- [Problem] Duplicate the material below from the line containing "The height and width of the screenshot is (772, 953)." up to and including the line containing "tap(851, 283)", reproducing each line verbatim.

- [The records]

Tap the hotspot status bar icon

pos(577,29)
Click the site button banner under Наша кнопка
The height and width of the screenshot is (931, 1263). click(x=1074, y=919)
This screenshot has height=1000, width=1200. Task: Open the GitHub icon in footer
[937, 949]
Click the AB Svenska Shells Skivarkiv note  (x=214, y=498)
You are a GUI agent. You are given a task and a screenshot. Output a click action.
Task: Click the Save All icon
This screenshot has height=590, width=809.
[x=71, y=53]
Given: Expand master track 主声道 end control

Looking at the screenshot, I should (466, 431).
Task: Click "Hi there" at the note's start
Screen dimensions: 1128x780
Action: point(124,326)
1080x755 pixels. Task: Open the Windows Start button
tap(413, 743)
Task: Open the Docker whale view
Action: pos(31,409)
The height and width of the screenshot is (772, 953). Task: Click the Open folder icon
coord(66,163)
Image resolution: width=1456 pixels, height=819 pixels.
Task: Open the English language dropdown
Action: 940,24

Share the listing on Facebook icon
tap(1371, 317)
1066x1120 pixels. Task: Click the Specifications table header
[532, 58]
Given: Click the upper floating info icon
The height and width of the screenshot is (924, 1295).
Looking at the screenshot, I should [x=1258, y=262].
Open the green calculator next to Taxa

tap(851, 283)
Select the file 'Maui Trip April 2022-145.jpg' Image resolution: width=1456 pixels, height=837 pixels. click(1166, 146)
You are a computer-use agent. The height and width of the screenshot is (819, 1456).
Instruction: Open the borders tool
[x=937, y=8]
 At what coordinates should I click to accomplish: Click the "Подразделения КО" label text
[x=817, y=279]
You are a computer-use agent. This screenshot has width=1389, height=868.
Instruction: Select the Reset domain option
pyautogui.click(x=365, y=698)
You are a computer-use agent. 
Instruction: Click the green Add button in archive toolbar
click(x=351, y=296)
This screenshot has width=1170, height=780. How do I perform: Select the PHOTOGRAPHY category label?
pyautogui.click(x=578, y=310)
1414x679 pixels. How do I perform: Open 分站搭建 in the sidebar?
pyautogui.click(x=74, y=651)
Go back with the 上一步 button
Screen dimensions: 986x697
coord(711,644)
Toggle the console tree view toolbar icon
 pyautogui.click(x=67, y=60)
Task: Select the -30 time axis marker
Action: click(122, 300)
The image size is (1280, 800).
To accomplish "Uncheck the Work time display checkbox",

- [Solution below]
The height and width of the screenshot is (772, 953). Task: Click the Open folder icon
coord(66,163)
Image resolution: width=1456 pixels, height=819 pixels.
Task: Open the English language dropdown
Action: 940,24

Share the listing on Facebook icon
tap(1371, 317)
1066x1120 pixels. Task: Click the Specifications table header
[532, 58]
Given: Click the upper floating info icon
The height and width of the screenshot is (924, 1295).
Looking at the screenshot, I should [x=1258, y=262].
Open the green calculator next to Taxa

tap(851, 283)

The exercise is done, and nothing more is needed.